▶ **Source passage**:
* * * * *
Sailing into the wind? Supply chain support versus free trade in global offshore wind markets

The UK and Europe have set highly ambitious targets for developing offshore wind (OSW) over the coming decade, yet the industry is currently suffering supply chain challenges which threaten new projects. Measures that could mitigate these challenges include (i) new criteria for consenting/allocating support to OSW projects which give more weight to supply chain factors rather than simply awarding on price (ii) deeper collaboration/standardisation within the industry. This article examines the competition, subsidies and WTO law issues which these solutions may give rise to.

Executive summary

The decline in wind turbine orders last year, coupled with the rapid expansion in global demand for OSW projects, means that new policy solutions will be required to ensure that OSW projects are incentivised to proceed, and can do so profitably. Competition and subsidies law, and trade law, can limit the levers which are available for governments supporting individual projects and the industry more widely.
* * * * *
▶ **Input data**:
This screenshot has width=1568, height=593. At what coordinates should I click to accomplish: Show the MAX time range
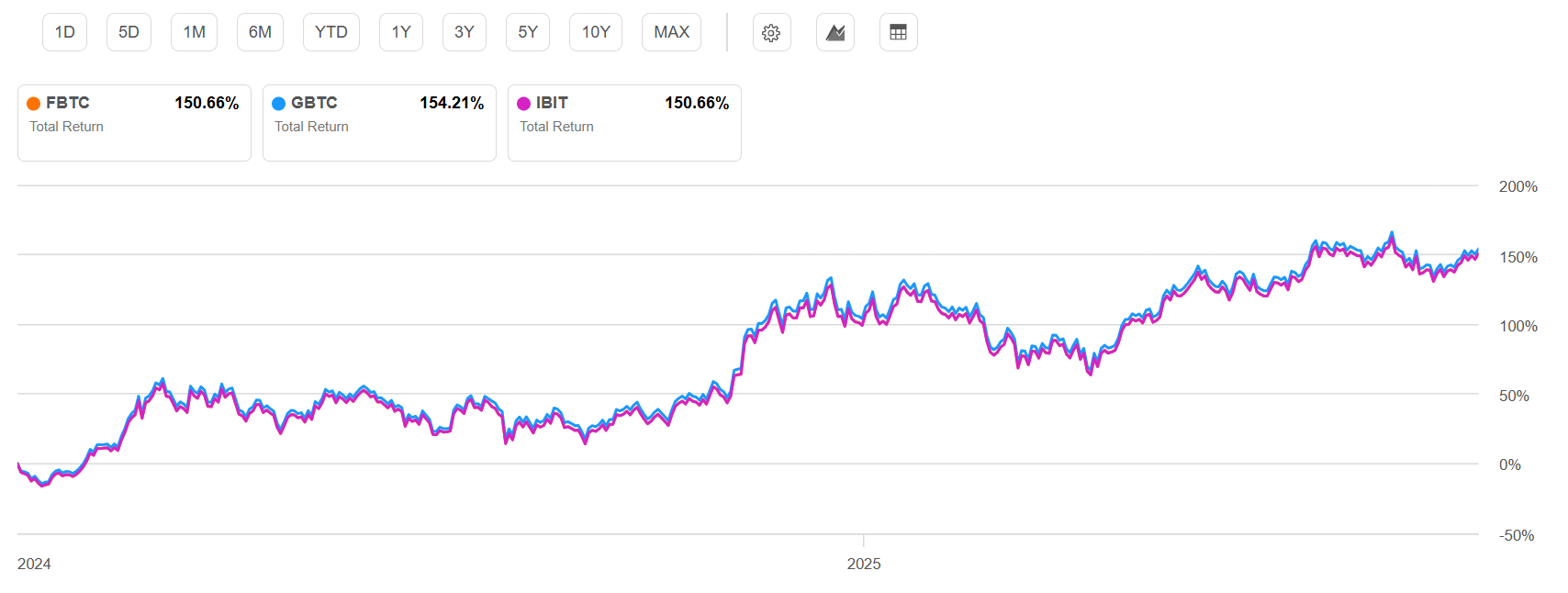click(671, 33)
* * * * *
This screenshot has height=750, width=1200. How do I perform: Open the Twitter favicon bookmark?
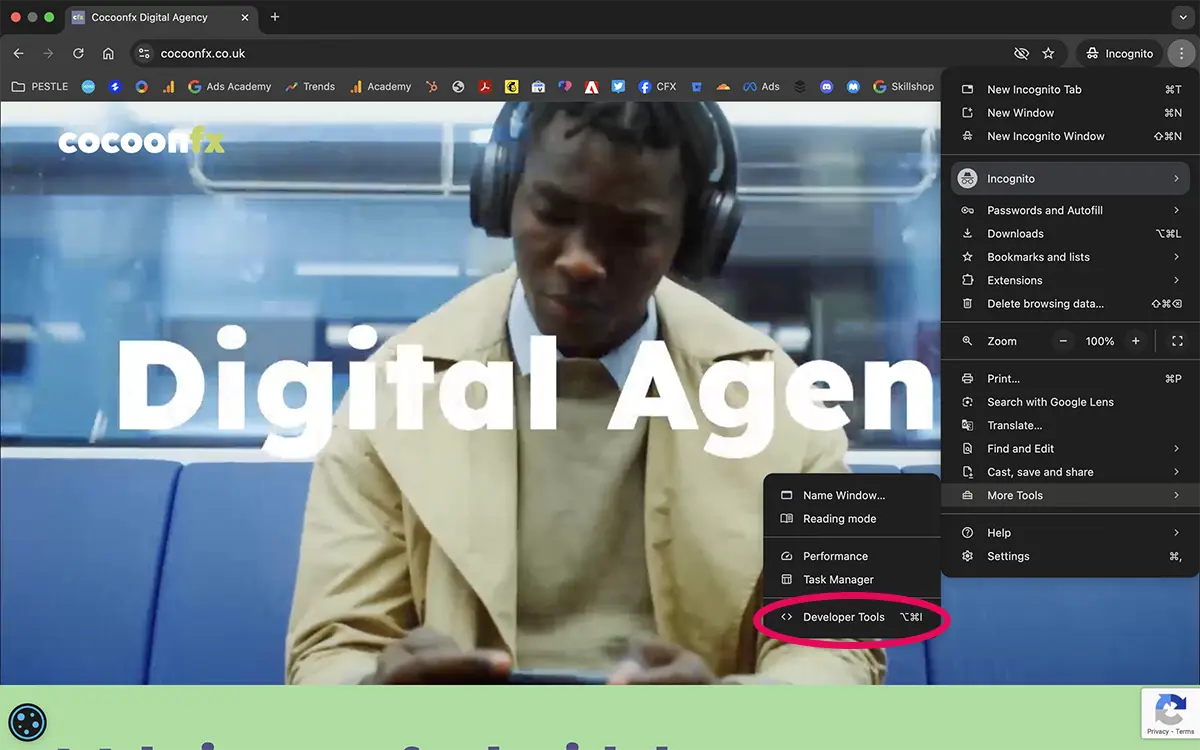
* * * * *
▶ **What to produce**:
Answer these questions from the offshore wind article:
(a) Which two places have set highly ambitious targets for offshore wind?
(b) What declined last year, according to the executive summary?
(c) Which three kinds of legal issues does the article examine?
The lines have nothing to do with the text.

▶ **Worked solution**:
(a) The UK and Europe
(b) Wind turbine orders
(c) Competition, subsidies and WTO law